Promotional visits to states that involve monitoring of decisions125
Judicial referrals or appeals to other judicial bodies126
Evidence of goal-related impact of monitoring activities on state behaviour128
The involvement of AU policy organs is crucial for the effective monitoring of AHRB decisions. Policy organs provide political support and the much-needed interface with states. This relationship is recognised in the treaties that set up each of the AHRBs as well as their respective Rules of Procedure. Rules 125(8) and (9) of the Rules of Procedure of the African Commission 2020 require the Commission to refer cases of non-compliance by states to competent AU organs. The Commission may also request the AU Assembly to ‘take necessary measures to implement its decisions’.129 Similarly, the African Court shall report all cases of non-compliance with its judgments to the AU Assembly.130 The African Children’s Committee submits annual activity reports to the AU Assembly and may request ‘specific actions on the part of the Assembly in respect of implementation of any of its decisions’.131 These provisions underscore the intended critical role of the competent organs of the AU in monitoring the execution of the decisions and judgments of AHRBs.
The AU Assembly, for example, monitors the implementation of the decisions of AU organs and ensures compliance by states. It may impose sanctions on states that defy the decisions of AU organs. Since 2003, the Assembly has delegated the task of considering AHRB activity reports to the Executive Council, which meets more often and has more time for debate and deliberation. Each of the three AHRBs submits its annual report to the Executive Council for consideration on behalf of the AU Assembly. The Executive Council has used its decisions on the activity reports of the African Commission to urge states to comply with the decisions of the Commission.132 Some members of the Executive Council, however, have also used the opportunity of greater engagement and scrutiny to mount political barricades against decisions and resolutions of the African Commissions that they consider offensive.133
Under article 29 of the African Court Protocol, the Court must notify the Executive Council of any judgment in order for the Council to monitor its execution on behalf of the AU Assembly.

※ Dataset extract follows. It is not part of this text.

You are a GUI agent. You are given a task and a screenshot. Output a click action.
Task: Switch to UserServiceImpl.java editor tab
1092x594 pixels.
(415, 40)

The Court’s Protocol and Rules of Procedure clearly vest the responsibility for monitoring the execution of the Court’s judgments in the Executive Council on behalf of the AU Assembly.134 So far, the Council merely discharges this function on the basis of the report submitted to it by the Court. There is no indication that the Executive Council takes any further steps subsequent to the reports by the Court.135 Accordingly, a monitoring process that ought to be political in nature has remained mostly judicial and administrative.

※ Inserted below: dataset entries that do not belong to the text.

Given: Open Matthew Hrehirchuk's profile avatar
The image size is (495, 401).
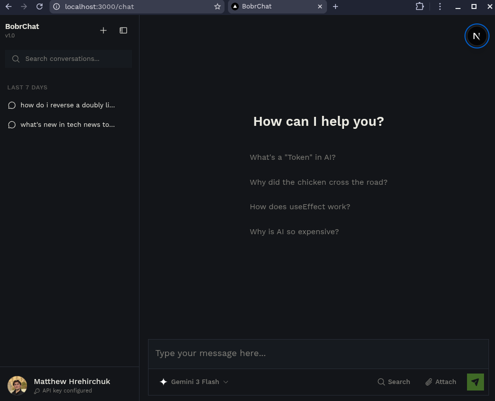Looking at the screenshot, I should (18, 386).
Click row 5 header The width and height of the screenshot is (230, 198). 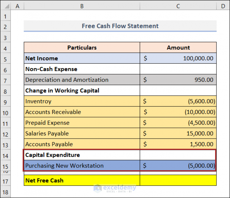pyautogui.click(x=5, y=59)
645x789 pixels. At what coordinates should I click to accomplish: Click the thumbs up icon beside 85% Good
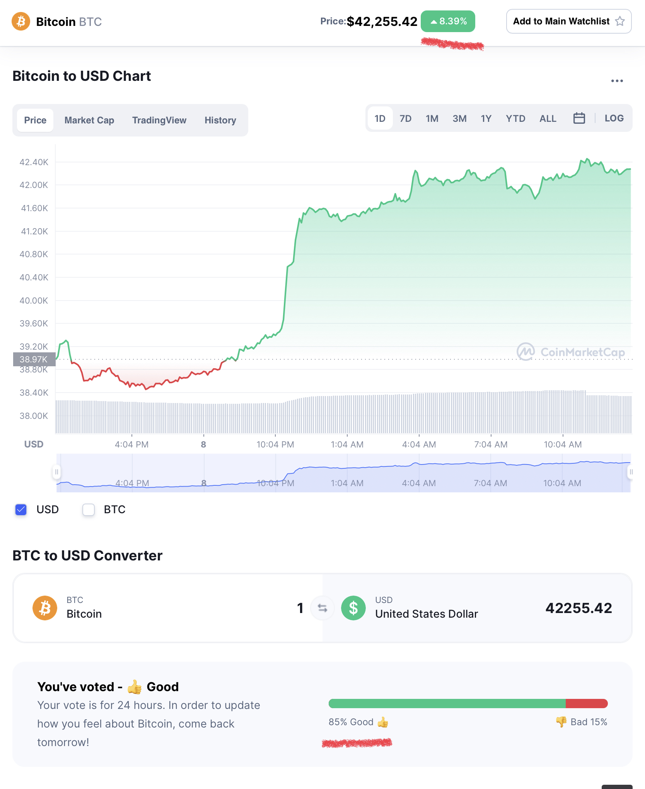coord(383,722)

Activity reports of the African Children’s Committee suffer a similar fate before the Executive Council and are rarely discussed or debated. The Executive Council has no internal mechanism for monitoring the execution of the decisions of AHRBs and does not take any enforcement action against states based on the non-compliance reports submitted to it by the AHRBs. It has also been suggested that AHRBs should interface more with the Permanent Representatives Committee (PRC) which does the actual work on behalf of the Executive Council.136 The PRC meets at least once a month and is empowered by its Rules of Procedure to ‘monitor the implementation of policies, decisions and agreements adopted by the Executive Council’. Many human rights-related decisions taken by the Executive Council or the AU Assembly are usually first debated by the PRC.
In order to be effective, political monitoring of AHRB decisions requires the existence of one or more political bodies with a clear mandate for monitoring decisions and judgments; regular placement of the decisions and judgments of AHRBs on the agenda of the relevant AU policy organs; systematic monitoring and follow-up of the directives of the political body; evidence of direct actions taken against recalcitrant states following a review by the political body; the existence of a legal framework for engaging CSOs in the process of political monitoring; and active engagement of the AHRB whose reports, decisions or judgments are being reviewed, monitored or followed up. Stakeholders have also advocated that the Executive Council of the AU should establish a sub-committee in parallel with the PRC Sub-Committee on Democracy, Governance and Human Rights with sufficient time and resources at their disposal to adequately monitor the different AU organs’ programs, activities and decisions in the field of democracy, governance and human rights.137
CSOs play an important role in many monitoring and dispute settlement arrangements in the human rights domain and elsewhere.138 In the African context, however, CSOs appear to have often been perceived solely as interested parties in the litigation process, with monitoring functions being reserved for judicial and political actors. AHRBs are more constrained in the roles they can play in implementation monitoring as they need to maintain their neutrality and independence. Political organs of the AU, too, are practically constrained by peer pressure and diplomatic considerations. CSOs are less restricted by such considerations and could thus assume more active roles in implementation monitoring. While these roles have yet to be more fully developed,139 greater involvement of civil society would doubtlessly strengthen existing monitoring mechanisms.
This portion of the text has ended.